What to produce =
Copy out each line of the data that holds the word "computer".

/---

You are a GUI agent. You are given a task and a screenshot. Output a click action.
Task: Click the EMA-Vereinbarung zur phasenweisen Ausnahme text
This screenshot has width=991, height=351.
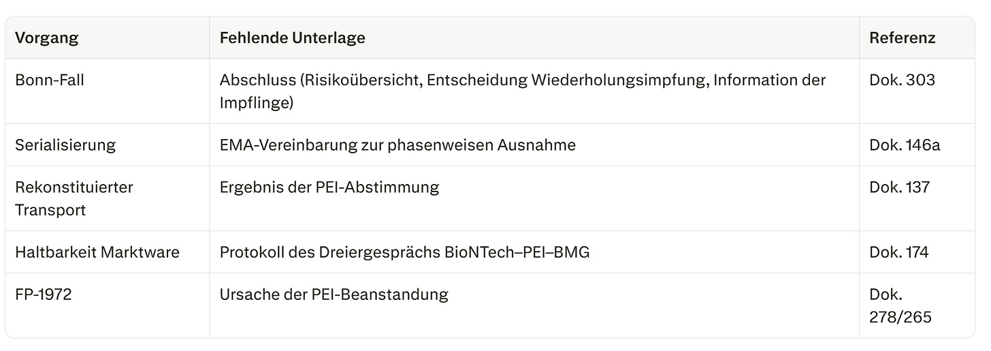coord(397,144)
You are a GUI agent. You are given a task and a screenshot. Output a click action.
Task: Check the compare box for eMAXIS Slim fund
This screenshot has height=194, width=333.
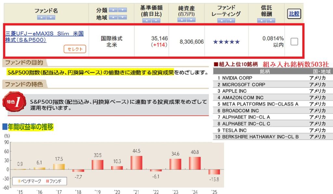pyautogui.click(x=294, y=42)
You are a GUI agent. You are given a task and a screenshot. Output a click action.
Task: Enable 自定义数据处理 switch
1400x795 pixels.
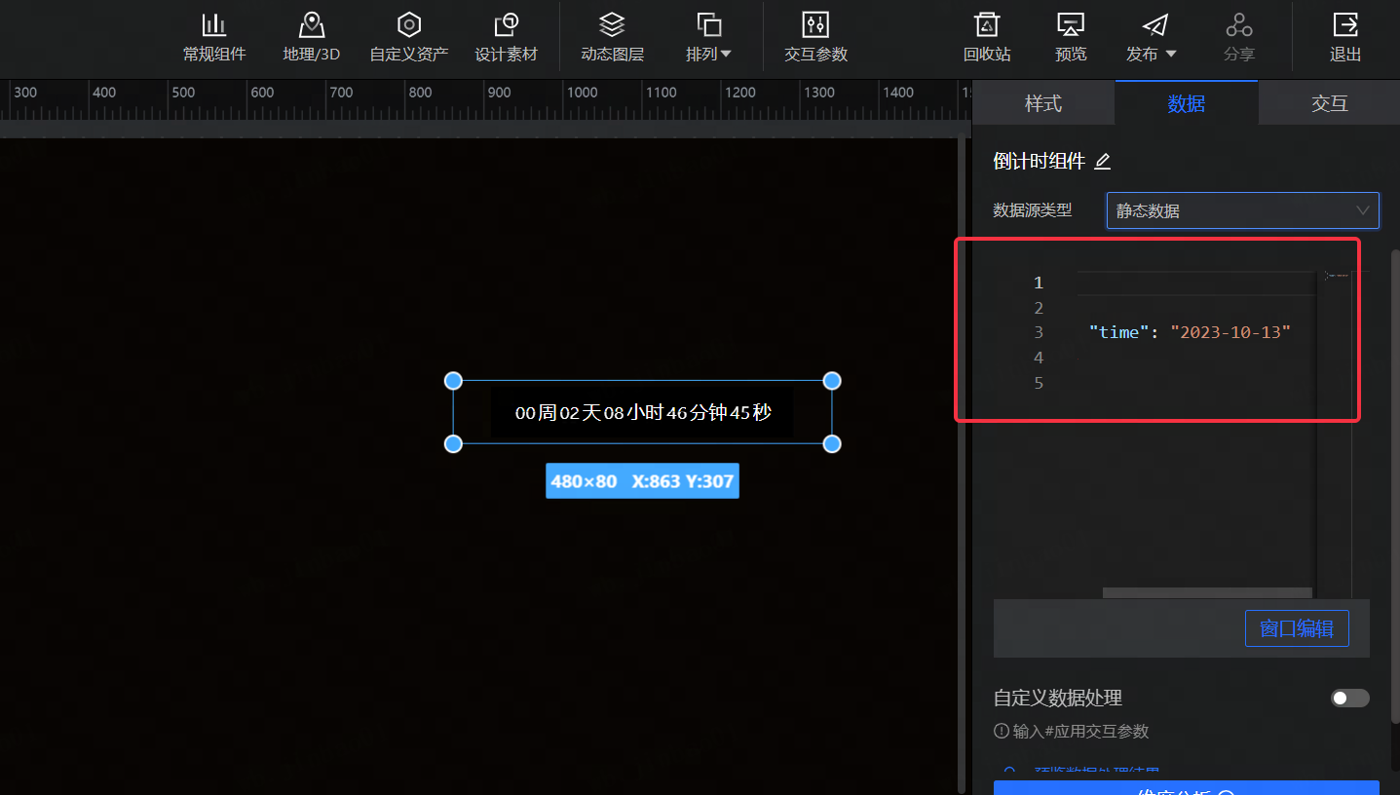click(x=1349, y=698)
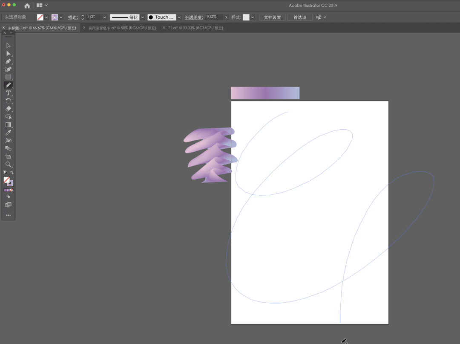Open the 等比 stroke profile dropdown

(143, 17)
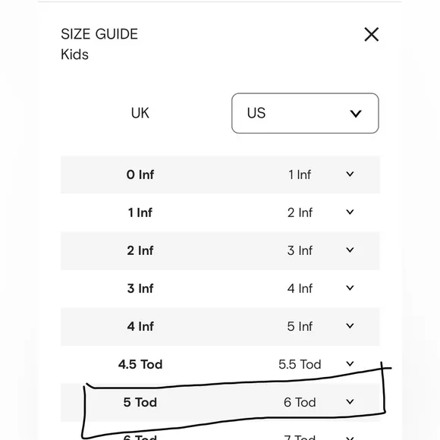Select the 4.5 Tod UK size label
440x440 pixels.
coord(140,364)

\---
/---

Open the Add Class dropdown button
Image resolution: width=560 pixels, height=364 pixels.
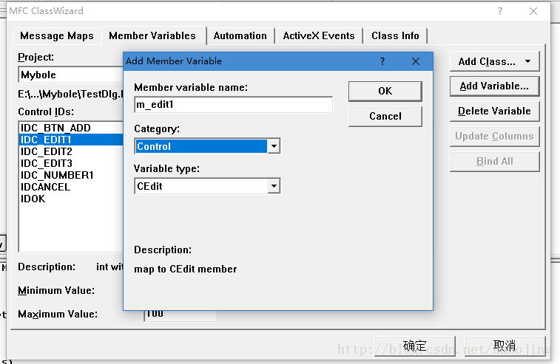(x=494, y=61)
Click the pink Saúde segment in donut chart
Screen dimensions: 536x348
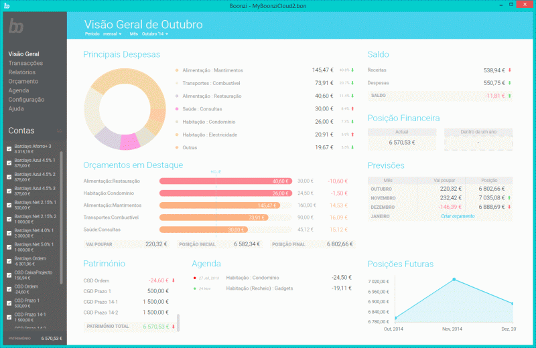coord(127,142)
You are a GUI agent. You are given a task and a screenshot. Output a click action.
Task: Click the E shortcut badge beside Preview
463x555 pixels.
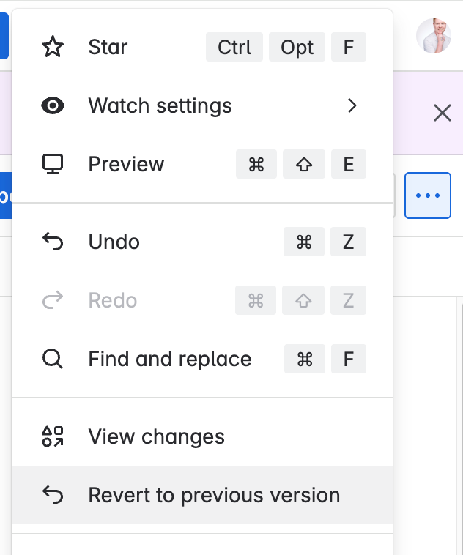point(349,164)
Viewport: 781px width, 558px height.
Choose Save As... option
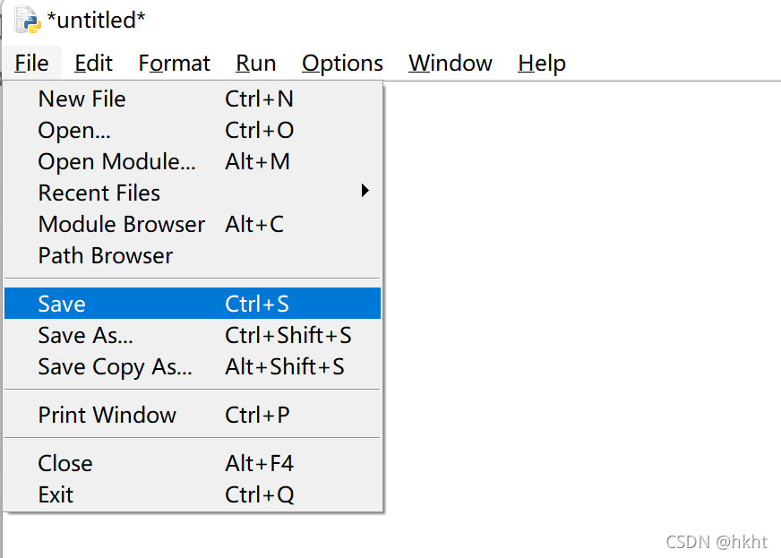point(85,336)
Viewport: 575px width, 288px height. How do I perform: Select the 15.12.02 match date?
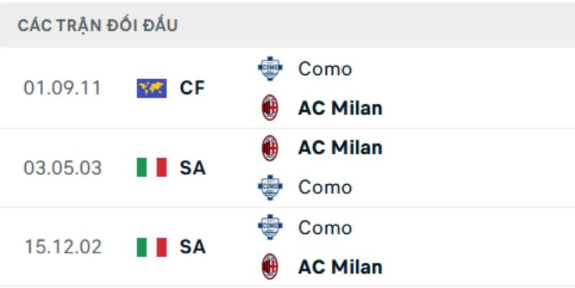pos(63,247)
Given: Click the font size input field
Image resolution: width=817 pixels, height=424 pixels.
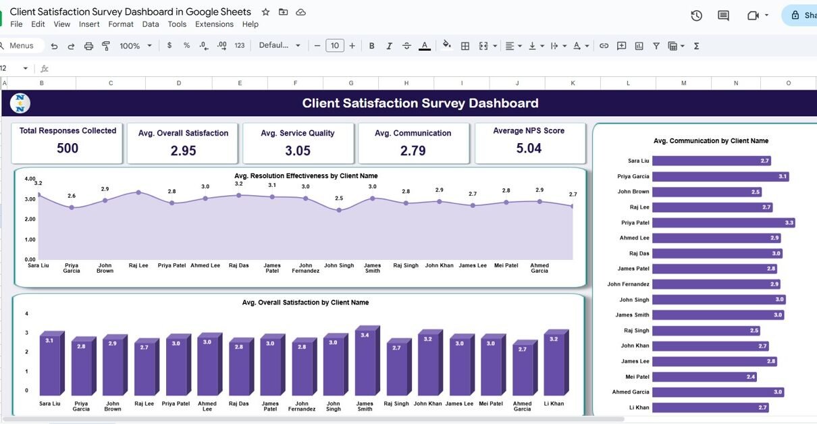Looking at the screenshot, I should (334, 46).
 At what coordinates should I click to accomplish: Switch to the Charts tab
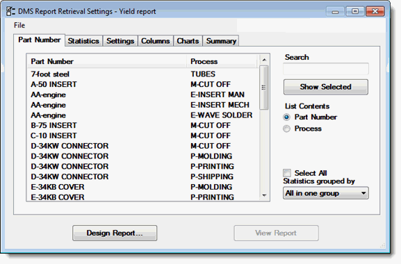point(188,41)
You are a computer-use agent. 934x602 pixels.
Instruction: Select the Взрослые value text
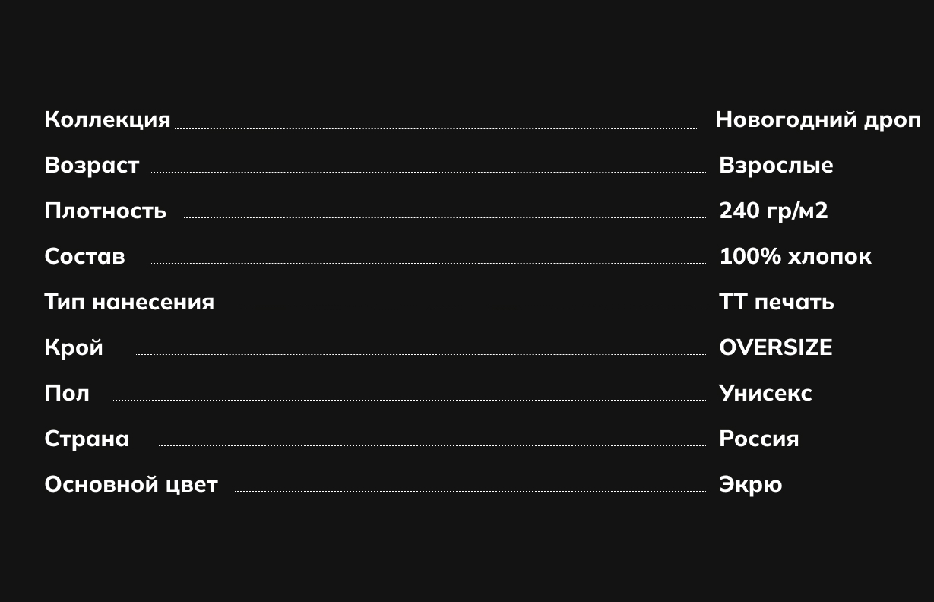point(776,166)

\---
/---

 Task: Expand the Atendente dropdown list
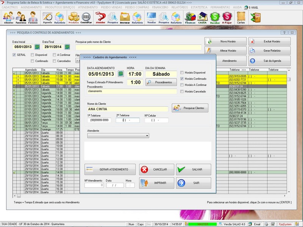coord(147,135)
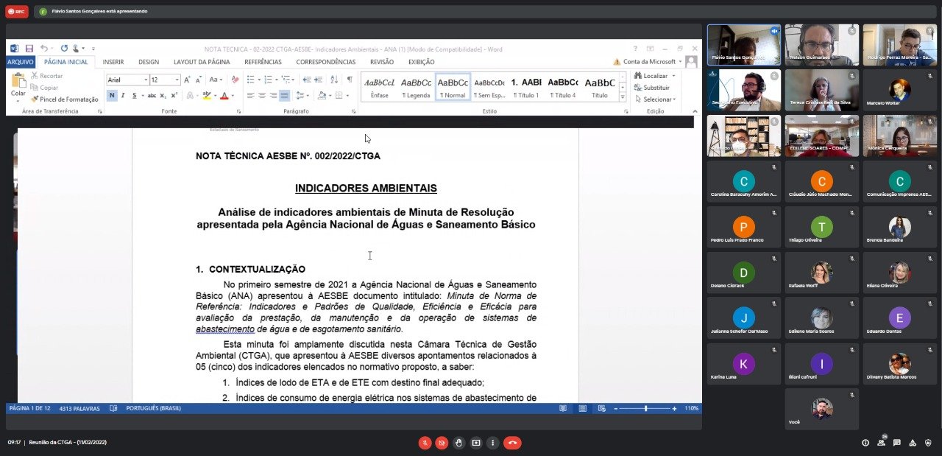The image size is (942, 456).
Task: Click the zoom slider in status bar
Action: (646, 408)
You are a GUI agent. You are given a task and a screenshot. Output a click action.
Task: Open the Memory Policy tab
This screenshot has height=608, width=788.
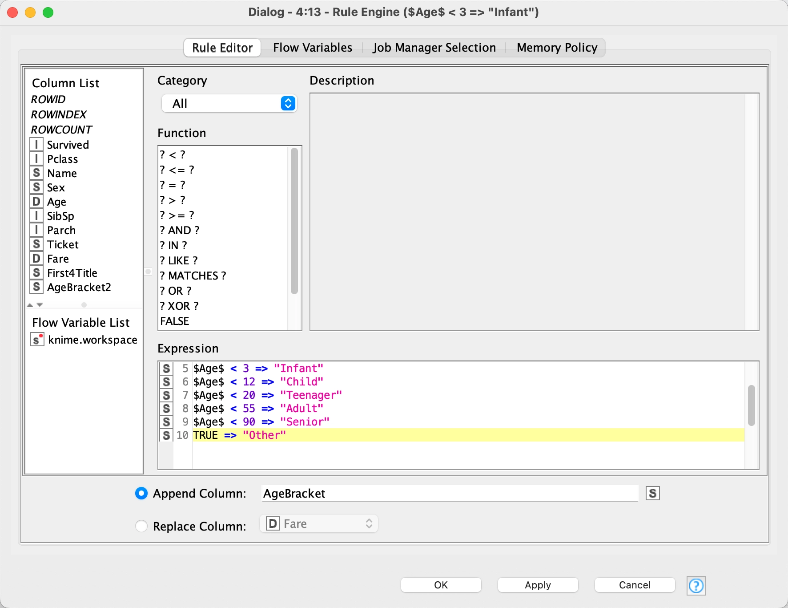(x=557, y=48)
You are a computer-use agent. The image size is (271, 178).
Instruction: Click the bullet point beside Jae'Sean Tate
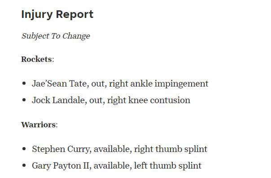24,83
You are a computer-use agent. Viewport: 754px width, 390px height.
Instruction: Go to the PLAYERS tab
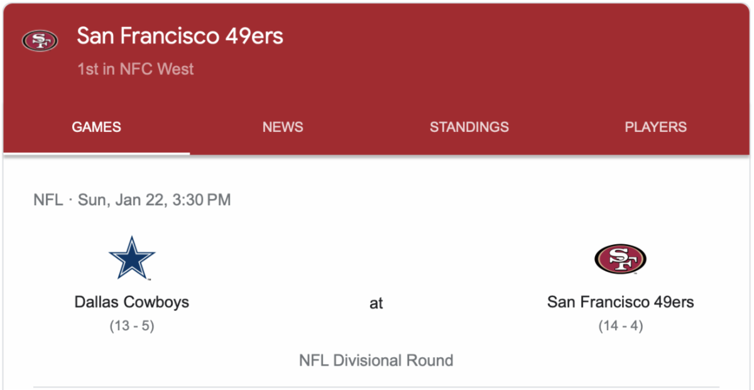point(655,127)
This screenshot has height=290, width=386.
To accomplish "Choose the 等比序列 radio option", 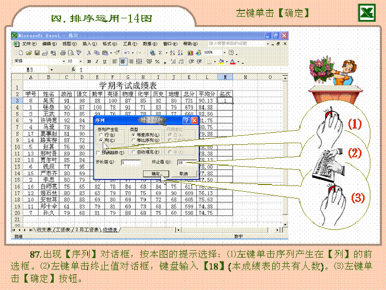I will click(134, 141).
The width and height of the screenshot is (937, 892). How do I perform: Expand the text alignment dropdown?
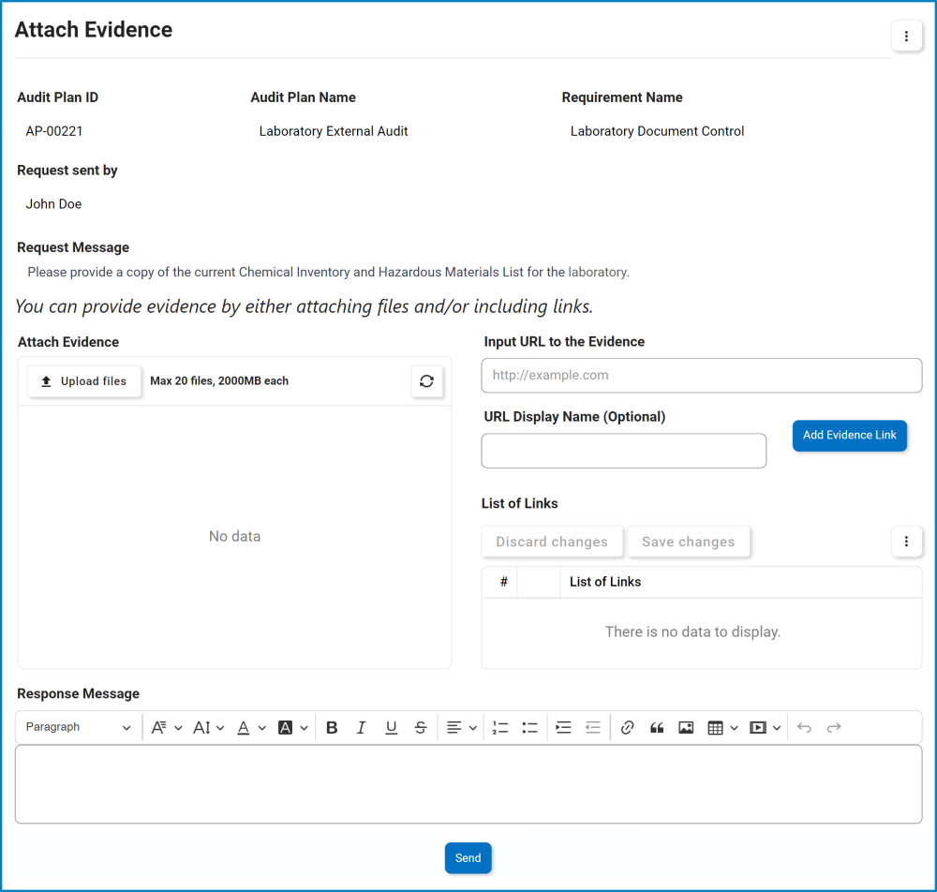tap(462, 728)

\---

The completed task =
You are a computer-use agent. 934x602 pixels.
You are a computer-use agent. The image size is (271, 178).
You are a computer-use agent. Viewport: 754px width, 390px height.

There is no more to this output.